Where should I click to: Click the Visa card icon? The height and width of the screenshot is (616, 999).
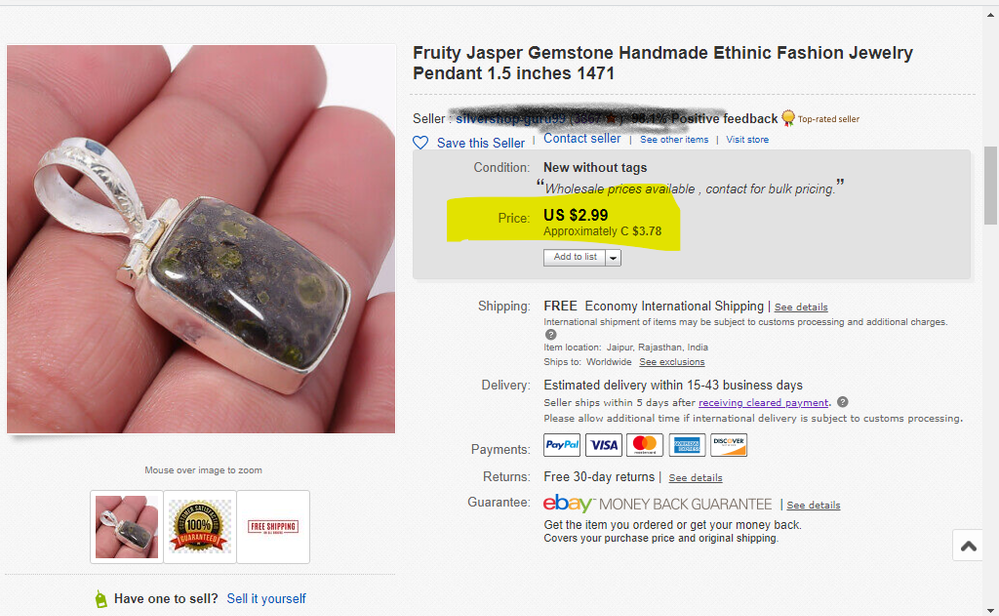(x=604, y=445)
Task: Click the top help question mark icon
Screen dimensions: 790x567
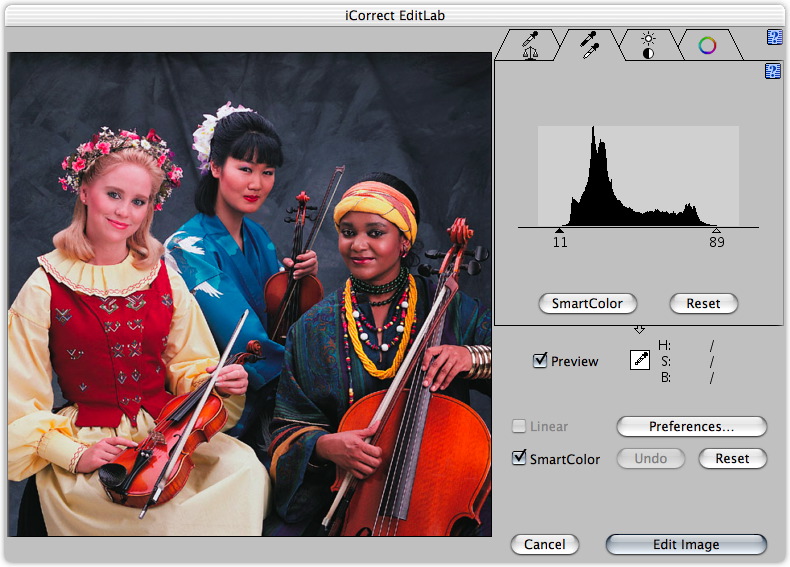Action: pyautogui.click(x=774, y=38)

◆ ◆ ◆ ◆ ◆ ◆ ◆

What this task involves:
Reproduce the listing exactly. Do not include its images.

Reply to the task:
Where should I click to: Click the Visa card icon? The height and width of the screenshot is (616, 999).
(x=604, y=445)
Task: Click the top help question mark icon
Screen dimensions: 790x567
Action: pyautogui.click(x=774, y=38)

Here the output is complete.